Aim of the exercise
Copy every line of the records below word for word, leaving out the pictures.
== Exercise data
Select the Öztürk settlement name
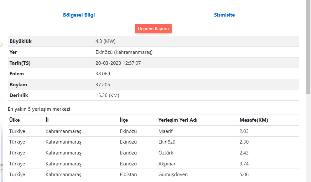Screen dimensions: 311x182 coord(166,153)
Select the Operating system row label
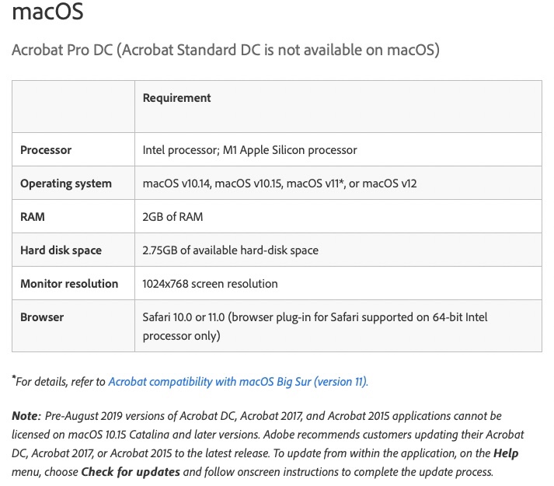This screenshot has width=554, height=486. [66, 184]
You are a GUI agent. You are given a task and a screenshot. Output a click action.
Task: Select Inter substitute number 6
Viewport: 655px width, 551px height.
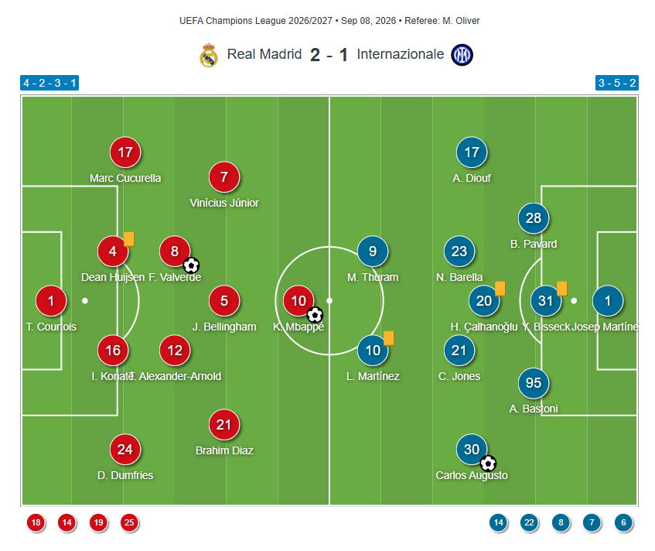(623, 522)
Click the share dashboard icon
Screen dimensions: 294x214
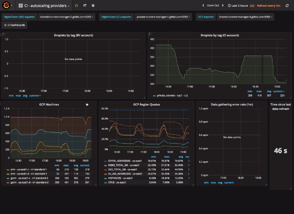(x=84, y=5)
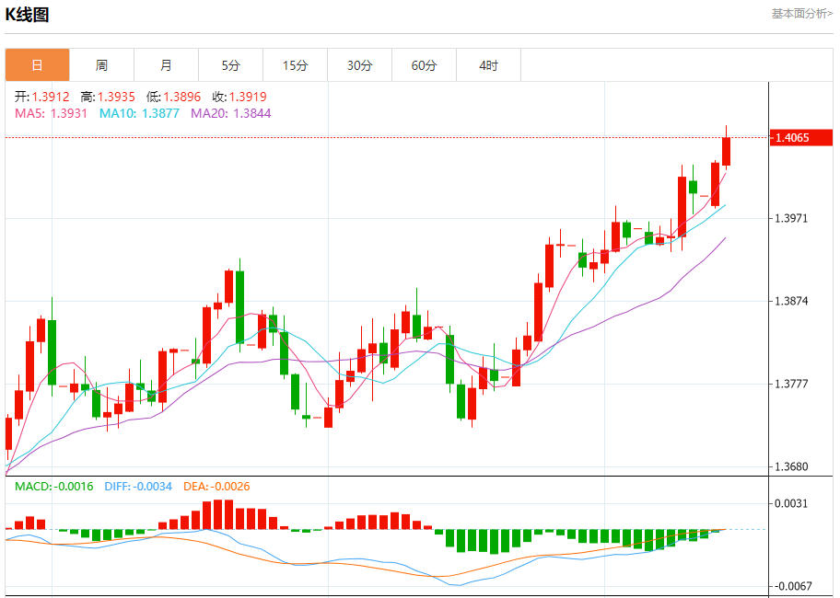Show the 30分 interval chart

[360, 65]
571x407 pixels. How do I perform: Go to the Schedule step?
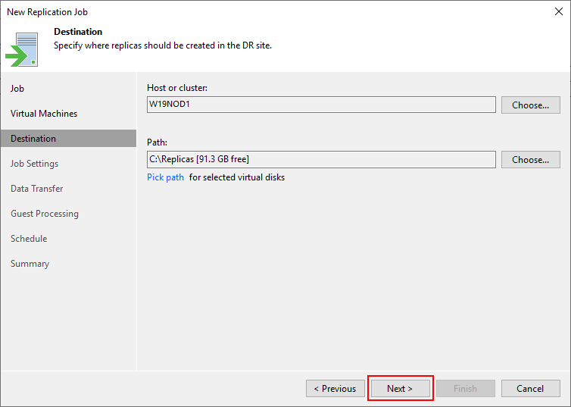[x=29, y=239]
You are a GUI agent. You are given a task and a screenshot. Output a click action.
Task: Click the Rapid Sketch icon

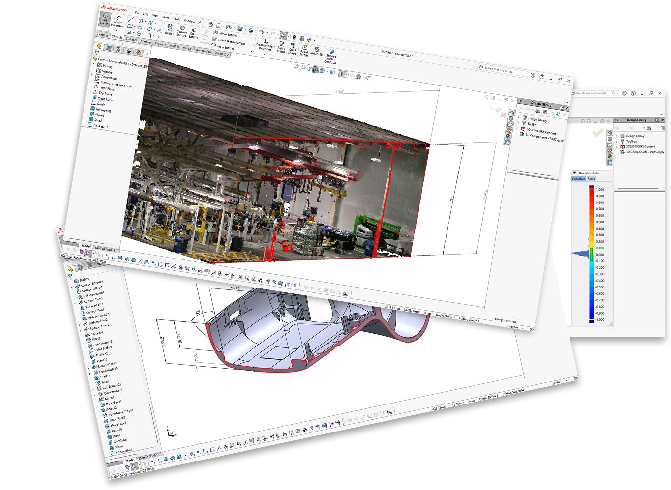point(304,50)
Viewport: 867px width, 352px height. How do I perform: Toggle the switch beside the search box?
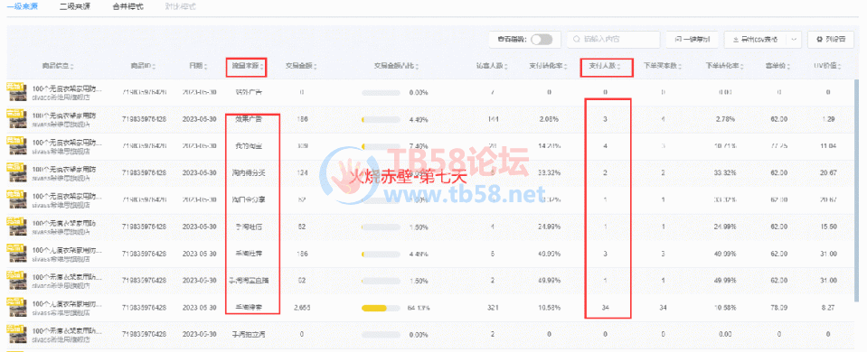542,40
====
Answer to this problem
Select the Öztürk settlement name
Screen dimensions: 311x182 coord(166,153)
Select the Operating system row label
This screenshot has width=554, height=486. [66, 184]
You are a GUI agent. You are given a task and a screenshot. Output a click action.
Task: Select Inter substitute number 6
Viewport: 655px width, 551px height.
(623, 522)
Click the share dashboard icon
Screen dimensions: 294x214
(x=84, y=5)
Show the 30分 interval chart

[360, 65]
571x407 pixels. How do I perform: Go to the Schedule step?
[x=29, y=239]
You are a GUI agent. You are given a task and a screenshot. Output a click action.
Task: Click the Rapid Sketch icon

point(304,50)
Viewport: 867px width, 352px height. How do I perform: Toggle the switch beside the search box?
542,40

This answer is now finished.